Mais, surtout, par sa condamnation, c’est toute l’intelligence, la poésie, la finesse théologique soufi qui a alors été éradiquée du devant de la scène. Lorsque Dieu est Amour en essence, alors toute personne rejoignant cette essence peut dire « Je suis la vérité. » Ce n’est pas très difficile à comprendre... pour celui qui veut bien entendre.
Pour le soufisme, « Mahomet est le sceau des prophètes et Jésus est le sceau des saints ».

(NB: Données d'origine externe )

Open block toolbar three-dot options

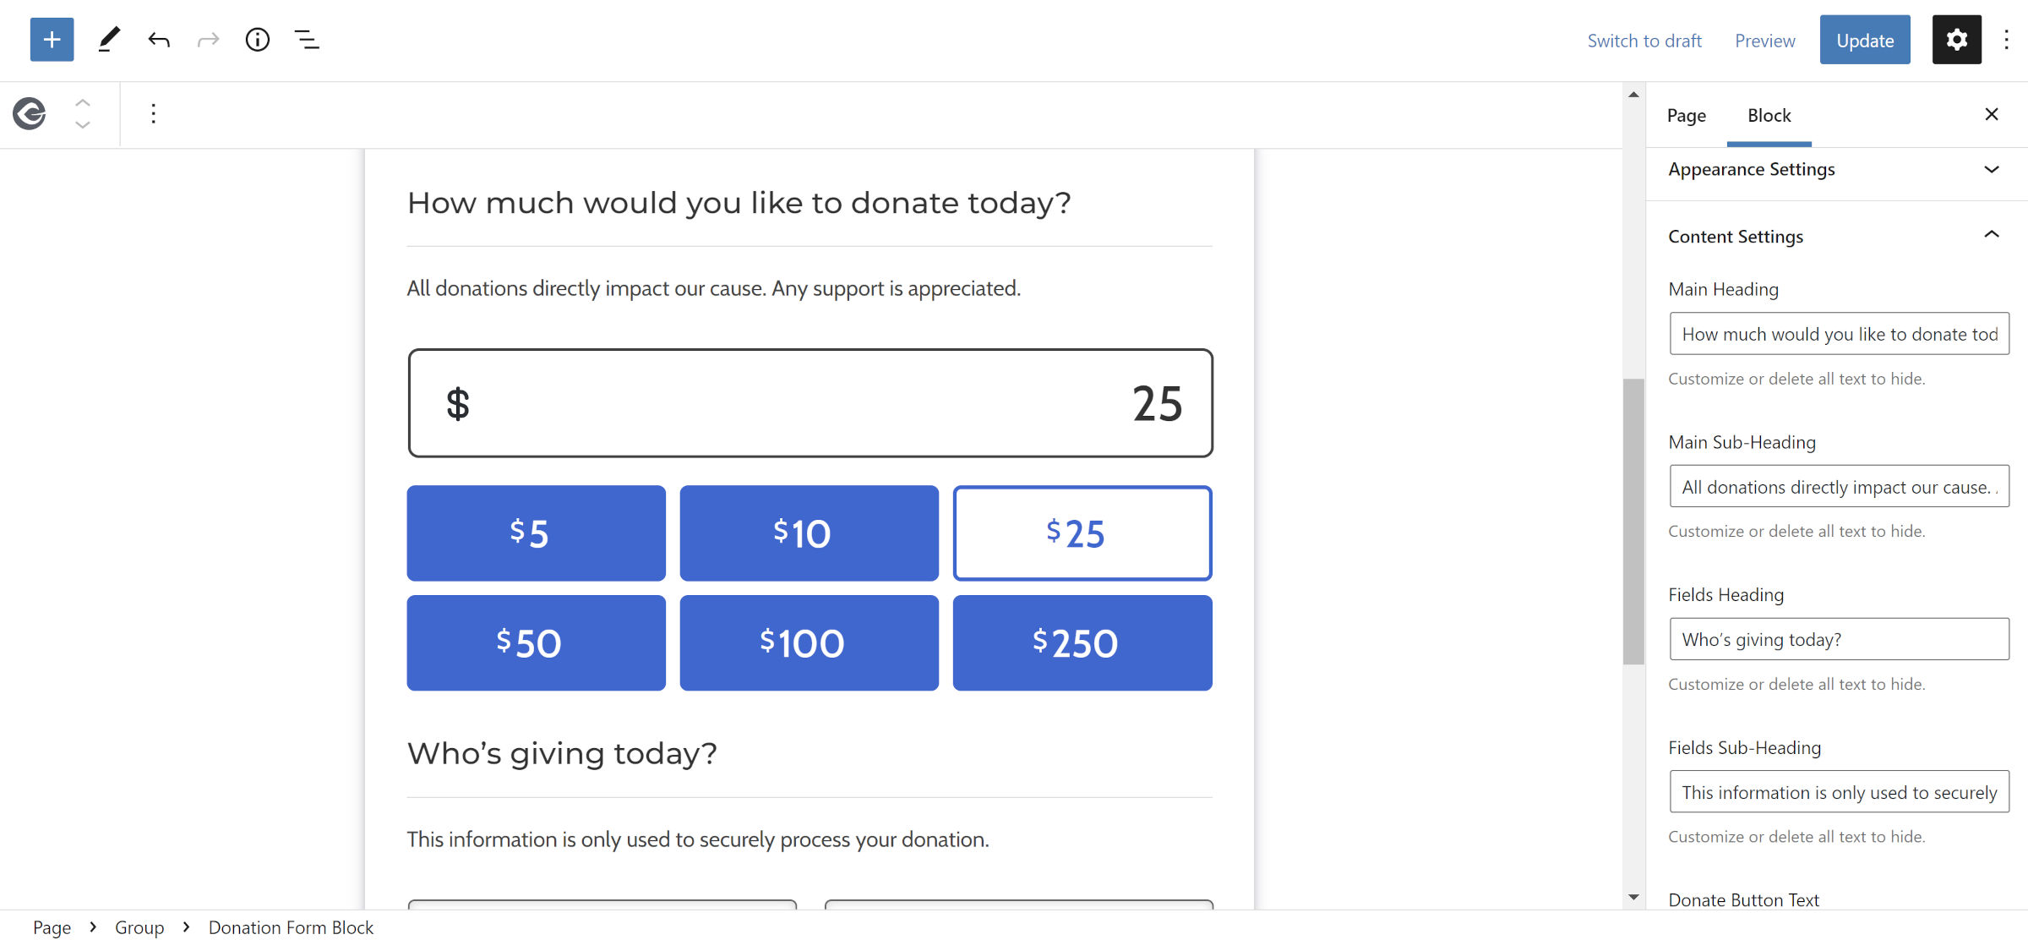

Donc, si on recherche la sainteté il faut imiter JC. Les soufis
reconnaissent en JC une perfection et une intelligence théologique plus
grande que celle de Mahomet. Cette pensée libérale de l’Islam a été
présente jusqu’au Xe siècle... époque où un courant de l’Islam (le
mutazilisme) pensait que le Coran était un livre inspiré de création
humaine et non pas incréé de Dieu.
On comprend que cela soit inacceptable pour un musulmans qui n’est pas de cette école.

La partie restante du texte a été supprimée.